When carbohydrates impair the process of protein digestion improperly denatured proteins pass into the small intestine. Enzymes released by the pancreas that are designed to break down smaller peptides cannot efficiently break these larger proteins down, inducing bacterial protein putrefaction. In the process of digesting improperly denatured proteins, the putrefactive bacteria release toxic metabolites including indole and skatole that damage the intestinal wall, enter into the blood and tax the detoxification systems of the body. Both carbohydrate fermentation in the stomach and protein putrefaction in the intestine place undue stress upon the digestive tract, and set the stage for chronic insult that leads to epithelial damage and intestinal permeability. To avoid this problem, protein and starch combinations should be watched closely.
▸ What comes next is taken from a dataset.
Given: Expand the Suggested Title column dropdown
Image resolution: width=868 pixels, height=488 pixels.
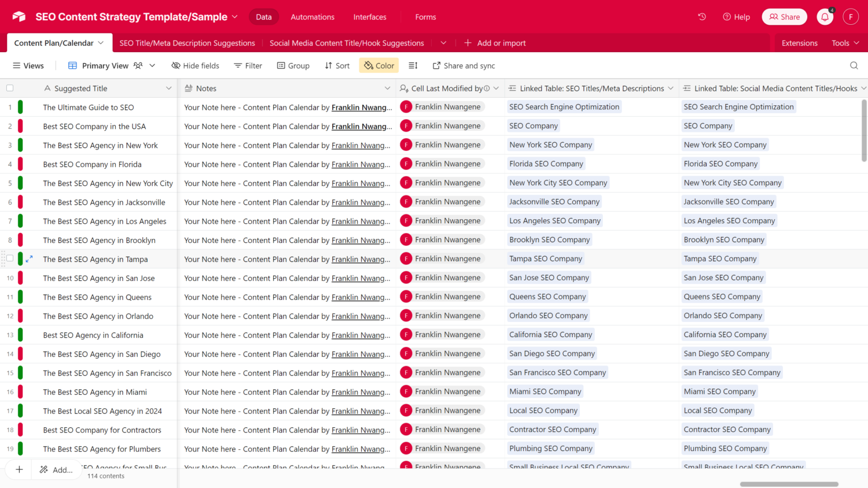Looking at the screenshot, I should coord(168,88).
If they are consumed together take them in a way which facilitates better digestion, such as soupy meat dishes taken with boiled whole grains rather than something like a grilled steak and baked potato, or a roast beef sandwich.
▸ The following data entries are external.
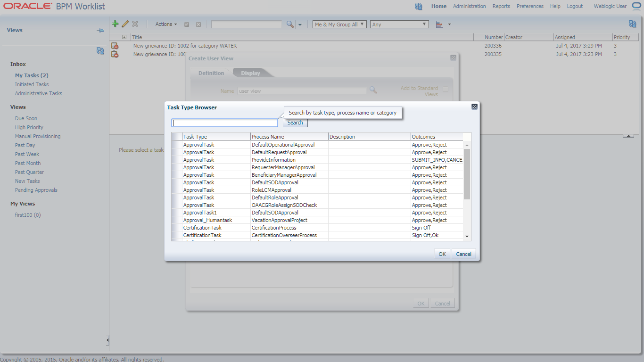Delete the selected view with the X icon
Viewport: 644px width, 362px height.
click(x=135, y=24)
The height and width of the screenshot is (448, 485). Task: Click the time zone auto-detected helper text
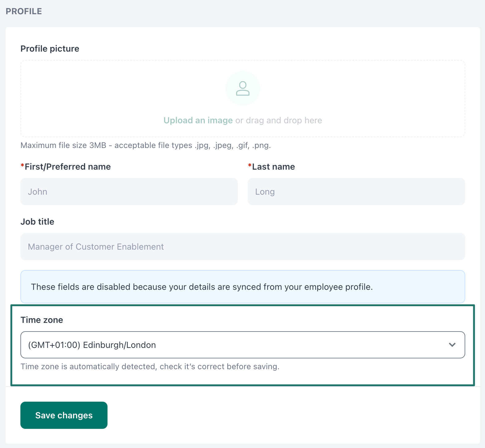tap(150, 366)
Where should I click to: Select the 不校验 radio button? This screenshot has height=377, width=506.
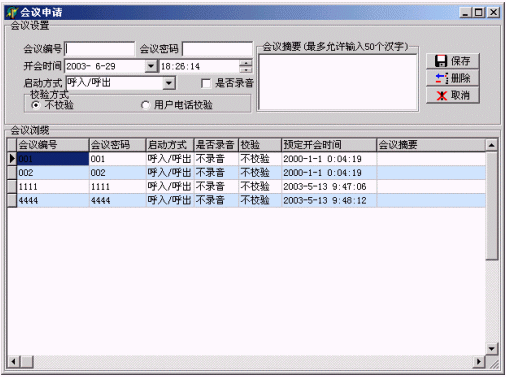(x=36, y=105)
Fats also influence the digestion of proteins and carbohydrates by slowing down how quickly the stomach empties. Whenever we eat a fat the body delays stomach emptying so it can begin to synthesize all the bile it will need to properly emulsify the fats. The ideal combination is to eat proteins and fats together, as this delay in stomach emptying helps to ensure proper protein digestion. Mixed with starches, however, fat delays carbohydrate digestion, causing it to sit in the stomach longer. For most complex carbohydrates this isn’t a problem and it can even be beneficial, slowing how quickly the starchy food gets turned into blood sugar. But when fat is mixed with particularly gluey and starchy foods such as bread, pastries and pasta, the glue-like consistency impairs the activity of bile, leading to poor fat digestion and gall bladder problems.

Poor food combinations also affect the large intestine and the creation of feces. Most people are unaware that upwards of 60% of the volume of a bowel movement are bacteria. Since bacteria are dependent upon whatever substrate is available, changes to what we eat results in different types of microbial ecologies, and hence affects the nature and quality of the bowel movement. Improper protein digestion results in protein putrefaction in the colon, leading to foul-smelling gas and bowel movements. A whitish discoloration or feces that float is indicative of poor fat digestion. Both constipation and diarrhea can be caused by a lack of fiber in the diet, from poor food combinations, and in constipation especially, refined carbohydrates such as flour, pasta and bread.